Assignment: Write the full listing out again, keeping every line exactly as it is.

START Dataset

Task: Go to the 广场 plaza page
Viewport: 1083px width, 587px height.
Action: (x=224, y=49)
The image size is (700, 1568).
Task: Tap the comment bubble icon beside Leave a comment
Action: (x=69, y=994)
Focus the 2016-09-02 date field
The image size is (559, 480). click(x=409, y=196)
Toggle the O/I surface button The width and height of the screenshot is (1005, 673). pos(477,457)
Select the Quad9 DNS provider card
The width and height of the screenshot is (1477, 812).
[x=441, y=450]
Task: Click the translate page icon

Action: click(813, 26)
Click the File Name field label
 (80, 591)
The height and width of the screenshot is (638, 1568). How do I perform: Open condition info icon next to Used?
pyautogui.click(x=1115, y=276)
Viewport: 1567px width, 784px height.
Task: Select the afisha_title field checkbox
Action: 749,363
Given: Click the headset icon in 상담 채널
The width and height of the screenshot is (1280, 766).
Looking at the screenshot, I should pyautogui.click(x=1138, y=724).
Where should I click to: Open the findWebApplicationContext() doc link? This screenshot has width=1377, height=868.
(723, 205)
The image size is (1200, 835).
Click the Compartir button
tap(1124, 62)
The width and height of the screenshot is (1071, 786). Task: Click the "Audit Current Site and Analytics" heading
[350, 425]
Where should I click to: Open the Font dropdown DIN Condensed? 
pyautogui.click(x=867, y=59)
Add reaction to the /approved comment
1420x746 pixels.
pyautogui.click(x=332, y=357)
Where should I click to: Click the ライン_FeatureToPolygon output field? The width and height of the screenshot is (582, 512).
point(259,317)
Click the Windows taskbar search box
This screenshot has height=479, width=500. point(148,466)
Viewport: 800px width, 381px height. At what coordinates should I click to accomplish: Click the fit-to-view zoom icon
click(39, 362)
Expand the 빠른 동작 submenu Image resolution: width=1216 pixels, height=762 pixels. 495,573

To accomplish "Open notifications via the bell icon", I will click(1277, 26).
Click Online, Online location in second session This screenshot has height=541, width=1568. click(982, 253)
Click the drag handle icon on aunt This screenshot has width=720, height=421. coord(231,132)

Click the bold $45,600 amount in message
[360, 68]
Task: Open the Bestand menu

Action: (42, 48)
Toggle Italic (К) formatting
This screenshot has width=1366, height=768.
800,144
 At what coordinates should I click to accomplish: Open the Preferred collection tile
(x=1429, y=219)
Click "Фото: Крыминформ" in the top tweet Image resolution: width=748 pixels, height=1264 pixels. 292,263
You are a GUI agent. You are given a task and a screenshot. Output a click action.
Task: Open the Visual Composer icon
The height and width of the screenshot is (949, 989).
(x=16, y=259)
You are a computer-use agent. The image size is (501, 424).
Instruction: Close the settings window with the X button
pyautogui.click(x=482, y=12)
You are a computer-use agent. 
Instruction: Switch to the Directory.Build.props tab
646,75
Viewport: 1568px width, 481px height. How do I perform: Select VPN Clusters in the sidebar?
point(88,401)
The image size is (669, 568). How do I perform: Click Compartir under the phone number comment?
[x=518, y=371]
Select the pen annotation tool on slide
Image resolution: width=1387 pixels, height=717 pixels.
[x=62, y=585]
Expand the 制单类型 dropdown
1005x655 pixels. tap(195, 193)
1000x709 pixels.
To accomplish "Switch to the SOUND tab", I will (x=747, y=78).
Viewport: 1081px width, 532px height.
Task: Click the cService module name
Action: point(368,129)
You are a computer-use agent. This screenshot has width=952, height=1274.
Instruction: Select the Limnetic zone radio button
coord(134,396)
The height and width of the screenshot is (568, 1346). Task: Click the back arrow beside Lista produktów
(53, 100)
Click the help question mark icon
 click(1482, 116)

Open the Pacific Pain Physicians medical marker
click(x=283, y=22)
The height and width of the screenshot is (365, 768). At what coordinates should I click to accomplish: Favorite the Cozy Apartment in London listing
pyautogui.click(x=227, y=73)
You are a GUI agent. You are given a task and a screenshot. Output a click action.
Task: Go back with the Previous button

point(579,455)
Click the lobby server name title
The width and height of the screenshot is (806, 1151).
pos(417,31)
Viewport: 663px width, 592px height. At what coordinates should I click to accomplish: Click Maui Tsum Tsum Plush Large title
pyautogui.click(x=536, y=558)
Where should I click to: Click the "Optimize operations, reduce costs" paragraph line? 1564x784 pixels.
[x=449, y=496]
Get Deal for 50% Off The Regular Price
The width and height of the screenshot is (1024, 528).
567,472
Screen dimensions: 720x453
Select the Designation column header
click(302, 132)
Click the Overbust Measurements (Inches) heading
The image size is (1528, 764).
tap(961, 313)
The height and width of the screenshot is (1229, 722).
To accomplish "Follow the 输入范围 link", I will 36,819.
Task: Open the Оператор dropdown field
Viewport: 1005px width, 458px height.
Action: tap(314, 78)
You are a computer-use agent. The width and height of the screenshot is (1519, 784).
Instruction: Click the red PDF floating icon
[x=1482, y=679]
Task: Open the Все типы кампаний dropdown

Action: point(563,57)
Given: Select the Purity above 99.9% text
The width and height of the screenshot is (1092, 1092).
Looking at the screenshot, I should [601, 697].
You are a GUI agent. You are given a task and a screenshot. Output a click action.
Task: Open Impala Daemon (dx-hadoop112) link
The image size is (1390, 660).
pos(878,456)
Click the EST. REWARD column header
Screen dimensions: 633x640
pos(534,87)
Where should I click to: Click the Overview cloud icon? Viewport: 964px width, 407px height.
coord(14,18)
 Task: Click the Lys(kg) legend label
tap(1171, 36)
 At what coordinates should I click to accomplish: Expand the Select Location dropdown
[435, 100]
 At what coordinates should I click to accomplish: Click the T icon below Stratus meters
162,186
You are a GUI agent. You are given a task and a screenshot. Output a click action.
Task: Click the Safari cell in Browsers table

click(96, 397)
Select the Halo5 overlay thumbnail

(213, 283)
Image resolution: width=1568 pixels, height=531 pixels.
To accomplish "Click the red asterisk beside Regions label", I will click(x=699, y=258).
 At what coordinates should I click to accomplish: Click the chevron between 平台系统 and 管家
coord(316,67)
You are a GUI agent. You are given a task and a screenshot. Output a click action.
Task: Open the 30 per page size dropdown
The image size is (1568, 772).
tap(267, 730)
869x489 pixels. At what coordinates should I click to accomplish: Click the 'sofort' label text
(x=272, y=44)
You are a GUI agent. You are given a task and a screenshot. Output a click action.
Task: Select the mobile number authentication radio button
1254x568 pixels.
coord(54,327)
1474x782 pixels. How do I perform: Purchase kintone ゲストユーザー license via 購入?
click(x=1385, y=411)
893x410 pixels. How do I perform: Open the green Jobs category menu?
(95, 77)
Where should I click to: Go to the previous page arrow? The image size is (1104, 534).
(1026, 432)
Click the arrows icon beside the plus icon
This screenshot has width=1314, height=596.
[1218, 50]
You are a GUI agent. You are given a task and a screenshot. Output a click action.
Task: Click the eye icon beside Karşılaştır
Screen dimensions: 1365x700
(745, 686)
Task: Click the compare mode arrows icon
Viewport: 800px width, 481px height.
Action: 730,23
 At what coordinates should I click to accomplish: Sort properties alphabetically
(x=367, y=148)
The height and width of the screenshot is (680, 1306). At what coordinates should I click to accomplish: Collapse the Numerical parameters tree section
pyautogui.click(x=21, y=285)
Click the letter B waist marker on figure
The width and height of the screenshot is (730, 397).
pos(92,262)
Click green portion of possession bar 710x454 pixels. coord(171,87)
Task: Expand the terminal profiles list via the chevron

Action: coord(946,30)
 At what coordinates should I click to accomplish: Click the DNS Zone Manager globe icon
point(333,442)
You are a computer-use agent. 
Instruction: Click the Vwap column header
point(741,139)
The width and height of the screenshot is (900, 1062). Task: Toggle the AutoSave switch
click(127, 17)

END Dataset

Exercise solution:
Task: Go to the 广场 plaza page
Viewport: 1083px width, 587px height.
Action: (x=224, y=49)
The image size is (700, 1568).
Task: Tap the comment bubble icon beside Leave a comment
Action: (x=69, y=994)
Focus the 2016-09-02 date field
The image size is (559, 480). click(x=409, y=196)
Toggle the O/I surface button The width and height of the screenshot is (1005, 673). pos(477,457)
Select the Quad9 DNS provider card
The width and height of the screenshot is (1477, 812).
[x=441, y=450]
Task: Click the translate page icon

Action: click(813, 26)
Click the File Name field label
 (80, 591)
The height and width of the screenshot is (638, 1568). How do I perform: Open condition info icon next to Used?
pyautogui.click(x=1115, y=276)
Viewport: 1567px width, 784px height.
Task: Select the afisha_title field checkbox
Action: 749,363
Given: Click the headset icon in 상담 채널
The width and height of the screenshot is (1280, 766).
Looking at the screenshot, I should pyautogui.click(x=1138, y=724).
Where should I click to: Open the findWebApplicationContext() doc link? This screenshot has width=1377, height=868.
(723, 205)
The image size is (1200, 835).
Click the Compartir button
tap(1124, 62)
The width and height of the screenshot is (1071, 786). Task: Click the "Audit Current Site and Analytics" heading
[350, 425]
Where should I click to: Open the Font dropdown DIN Condensed? 
pyautogui.click(x=867, y=59)
Add reaction to the /approved comment
1420x746 pixels.
pyautogui.click(x=332, y=357)
Where should I click to: Click the ライン_FeatureToPolygon output field? The width and height of the screenshot is (582, 512).
point(259,317)
Click the Windows taskbar search box
This screenshot has height=479, width=500. point(148,466)
Viewport: 800px width, 381px height. At what coordinates should I click to accomplish: Click the fit-to-view zoom icon
click(39, 362)
Expand the 빠른 동작 submenu Image resolution: width=1216 pixels, height=762 pixels. 495,573

To accomplish "Open notifications via the bell icon", I will click(1277, 26).
Click Online, Online location in second session This screenshot has height=541, width=1568. click(982, 253)
Click the drag handle icon on aunt This screenshot has width=720, height=421. coord(231,132)

Click the bold $45,600 amount in message
[360, 68]
Task: Open the Bestand menu

Action: (42, 48)
Toggle Italic (К) formatting
This screenshot has width=1366, height=768.
800,144
 At what coordinates should I click to accomplish: Open the Preferred collection tile
(x=1429, y=219)
Click "Фото: Крыминформ" in the top tweet Image resolution: width=748 pixels, height=1264 pixels. 292,263
You are a GUI agent. You are given a task and a screenshot. Output a click action.
Task: Open the Visual Composer icon
The height and width of the screenshot is (949, 989).
(x=16, y=259)
You are a computer-use agent. The image size is (501, 424).
Instruction: Close the settings window with the X button
pyautogui.click(x=482, y=12)
You are a computer-use agent. 
Instruction: Switch to the Directory.Build.props tab
646,75
Viewport: 1568px width, 481px height. How do I perform: Select VPN Clusters in the sidebar?
point(88,401)
The image size is (669, 568). How do I perform: Click Compartir under the phone number comment?
[x=518, y=371]
Select the pen annotation tool on slide
Image resolution: width=1387 pixels, height=717 pixels.
[x=62, y=585]
Expand the 制单类型 dropdown
1005x655 pixels. tap(195, 193)
1000x709 pixels.
To accomplish "Switch to the SOUND tab", I will (x=747, y=78).
Viewport: 1081px width, 532px height.
Task: Click the cService module name
Action: point(368,129)
You are a computer-use agent. This screenshot has width=952, height=1274.
Instruction: Select the Limnetic zone radio button
coord(134,396)
The height and width of the screenshot is (568, 1346). Task: Click the back arrow beside Lista produktów
(53, 100)
Click the help question mark icon
 click(1482, 116)

Open the Pacific Pain Physicians medical marker
click(x=283, y=22)
The height and width of the screenshot is (365, 768). At what coordinates should I click to accomplish: Favorite the Cozy Apartment in London listing
pyautogui.click(x=227, y=73)
You are a GUI agent. You are given a task and a screenshot. Output a click action.
Task: Go back with the Previous button

point(579,455)
Click the lobby server name title
The width and height of the screenshot is (806, 1151).
pos(417,31)
Viewport: 663px width, 592px height. At what coordinates should I click to accomplish: Click Maui Tsum Tsum Plush Large title
pyautogui.click(x=536, y=558)
Where should I click to: Click the "Optimize operations, reduce costs" paragraph line? 1564x784 pixels.
[x=449, y=496]
Get Deal for 50% Off The Regular Price
The width and height of the screenshot is (1024, 528).
567,472
Screen dimensions: 720x453
Select the Designation column header
click(302, 132)
Click the Overbust Measurements (Inches) heading
The image size is (1528, 764).
tap(961, 313)
The height and width of the screenshot is (1229, 722).
To accomplish "Follow the 输入范围 link", I will 36,819.
Task: Open the Оператор dropdown field
Viewport: 1005px width, 458px height.
Action: tap(314, 78)
You are a computer-use agent. The width and height of the screenshot is (1519, 784).
Instruction: Click the red PDF floating icon
[x=1482, y=679]
Task: Open the Все типы кампаний dropdown

Action: point(563,57)
Given: Select the Purity above 99.9% text
The width and height of the screenshot is (1092, 1092).
Looking at the screenshot, I should [601, 697].
You are a GUI agent. You are given a task and a screenshot. Output a click action.
Task: Open Impala Daemon (dx-hadoop112) link
The image size is (1390, 660).
pos(878,456)
Click the EST. REWARD column header
Screen dimensions: 633x640
pos(534,87)
Where should I click to: Click the Overview cloud icon? Viewport: 964px width, 407px height.
coord(14,18)
 Task: Click the Lys(kg) legend label
tap(1171, 36)
 At what coordinates should I click to accomplish: Expand the Select Location dropdown
[435, 100]
 At what coordinates should I click to accomplish: Click the T icon below Stratus meters
162,186
You are a GUI agent. You are given a task and a screenshot. Output a click action.
Task: Click the Safari cell in Browsers table

click(96, 397)
Select the Halo5 overlay thumbnail

(213, 283)
Image resolution: width=1568 pixels, height=531 pixels.
To accomplish "Click the red asterisk beside Regions label", I will click(x=699, y=258).
 At what coordinates should I click to accomplish: Click the chevron between 平台系统 and 管家
coord(316,67)
You are a GUI agent. You are given a task and a screenshot. Output a click action.
Task: Open the 30 per page size dropdown
The image size is (1568, 772).
tap(267, 730)
869x489 pixels. At what coordinates should I click to accomplish: Click the 'sofort' label text
(x=272, y=44)
You are a GUI agent. You are given a task and a screenshot. Output a click action.
Task: Select the mobile number authentication radio button
1254x568 pixels.
coord(54,327)
1474x782 pixels. How do I perform: Purchase kintone ゲストユーザー license via 購入?
click(x=1385, y=411)
893x410 pixels. How do I perform: Open the green Jobs category menu?
(95, 77)
Where should I click to: Go to the previous page arrow? The image size is (1104, 534).
(1026, 432)
Click the arrows icon beside the plus icon
This screenshot has width=1314, height=596.
[1218, 50]
You are a GUI agent. You are given a task and a screenshot. Output a click action.
Task: Click the eye icon beside Karşılaştır
Screen dimensions: 1365x700
(745, 686)
Task: Click the compare mode arrows icon
Viewport: 800px width, 481px height.
Action: 730,23
 At what coordinates should I click to accomplish: Sort properties alphabetically
(x=367, y=148)
The height and width of the screenshot is (680, 1306). At what coordinates should I click to accomplish: Collapse the Numerical parameters tree section
pyautogui.click(x=21, y=285)
Click the letter B waist marker on figure
The width and height of the screenshot is (730, 397).
pos(92,262)
Click green portion of possession bar 710x454 pixels. coord(171,87)
Task: Expand the terminal profiles list via the chevron

Action: coord(946,30)
 At what coordinates should I click to accomplish: Click the DNS Zone Manager globe icon
point(333,442)
You are a computer-use agent. 
Instruction: Click the Vwap column header
point(741,139)
The width and height of the screenshot is (900, 1062). Task: Toggle the AutoSave switch
click(127, 17)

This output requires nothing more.